If all of this seems to be adding up to a 2021 that looks like 2020: Yes, that’s what the experts predict. Despite the commitment of everyone who participated in social distancing, much of the world is now worse off than in the spring, when lockdowns and mask-wearing first seemed crucial things to do. And vaccines are arriving so heterogeneously that, for some number of months, people who have gotten the shots will be living or working alongside people who are still at risk. A nurse might be protected when her kids have not been; a senior citizen might get the vaccine but be living in a household with fortysomethings who are considered low priority.

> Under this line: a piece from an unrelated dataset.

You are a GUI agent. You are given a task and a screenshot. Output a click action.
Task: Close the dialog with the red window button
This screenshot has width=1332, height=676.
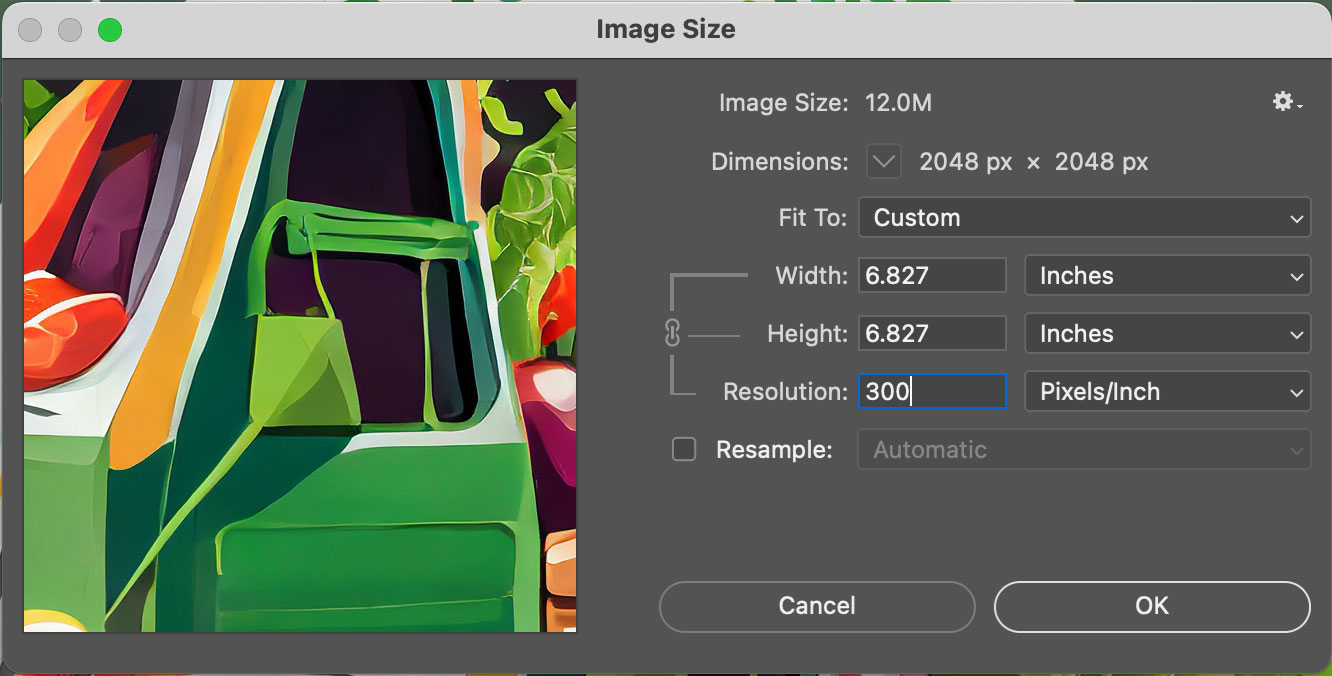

Until enough people have been vaccinated to establish herd immunity, the safest thing to do is to behave as though everyone is vulnerable.

This is already not happening, says Saskia Popescu, an infectious disease epidemiologist and infection preventionist in Arizona, one of the worst-hit states in the US. “The second the vaccines came out, I’ve seen a change in behavior, people thinking, Well, it’s over, let’s go back to normal,” she says. “That worries me, because this is going to take a long time.”

But there should come a point at which we cease to be so vulnerable; at which enough people have accepted the vaccine, or have been infected and recovered, that herd immunity is within reach. What will be challenging is that the entire US won’t get to herd immunity at the same moment. The virus peaked in different states at different times, thanks to differences in housing density, age, race, and willingness to practice protective behaviors. Its retreat could resemble its advance.